Bank employees are routinely warned to be on the lookout for structuring transactions that might be for the purpose of avoiding these federal recordkeeping or reporting requirements. If they spot activity that might constitute structuring, they are required to send a Suspicious Activity Report (SAR) to the feds. Here is the content of a typical banking notice regarding structuring:

"Likewise, it is illegal for you or your employees to assist anyone in structuring transactions in order to avoid recordkeeping or reporting requirements. For example, you may not tell or even imply to a customer that they can avoid providing information by conducting a smaller transaction. Some criminals may attempt to trick you or your employees into allowing them to structure transactions by splitting up transactions with several accomplices or by trying to 'con' you with a hard luck story.

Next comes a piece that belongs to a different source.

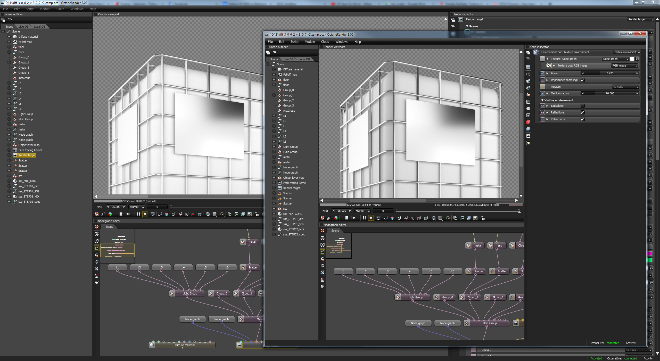Pause rendering in the 3.06 window viewport
This screenshot has height=361, width=660.
[364, 218]

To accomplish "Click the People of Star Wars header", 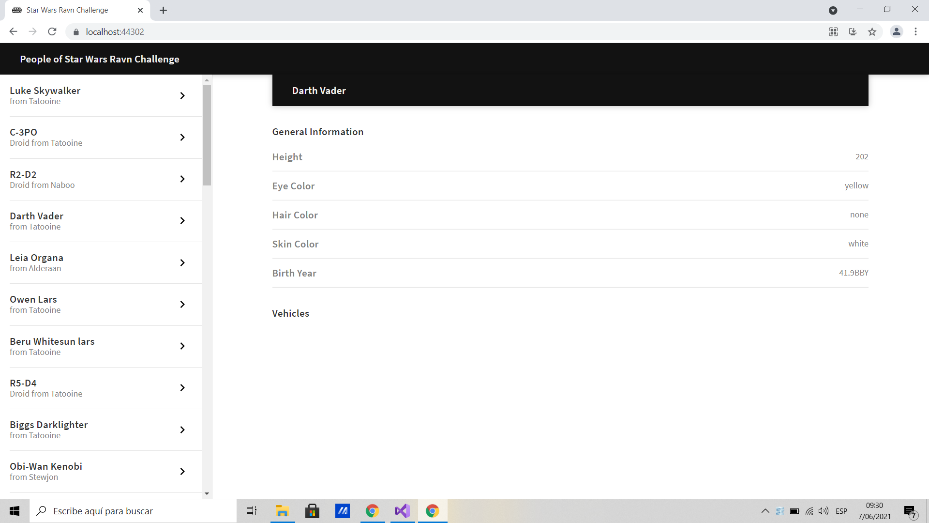I will click(100, 59).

You need to be on the lookout for structuring so that you can prevent it from occurring."

So . . . Gus and Greta’s bank, noticing a series of deposits just under the ten thousand dollar threshold, sent a SAR about them to feds and the task force swooped in. Without any advance warning to Gus and Greta -- and absent the slightest evidence of any underlying criminal activity as the source of the funds – the task force obtained a seizure order from a federal magistrate and confiscated over twenty thousand dollars from Gus and Greta’s bank account. They then visited Gus at his workplace and interrogated him (and later Greta) about these suspicious transactions.

Fortunately, Gus and Greta had the sense and the resources to hire a lawyer with some experience in this area. Ultimately, no criminal charges were brought and much of the seized funds were eventually returned. But the task force got its pound of flesh, Gus and Greta had the scare of a lifetime, thousands of dollars in legal fees were expended, and a great deal of investigative time and effort – time and effort that could have been far better spent chasing actual money launderers with real illicit funds – was wasted treating Gus and Greta like gangsters.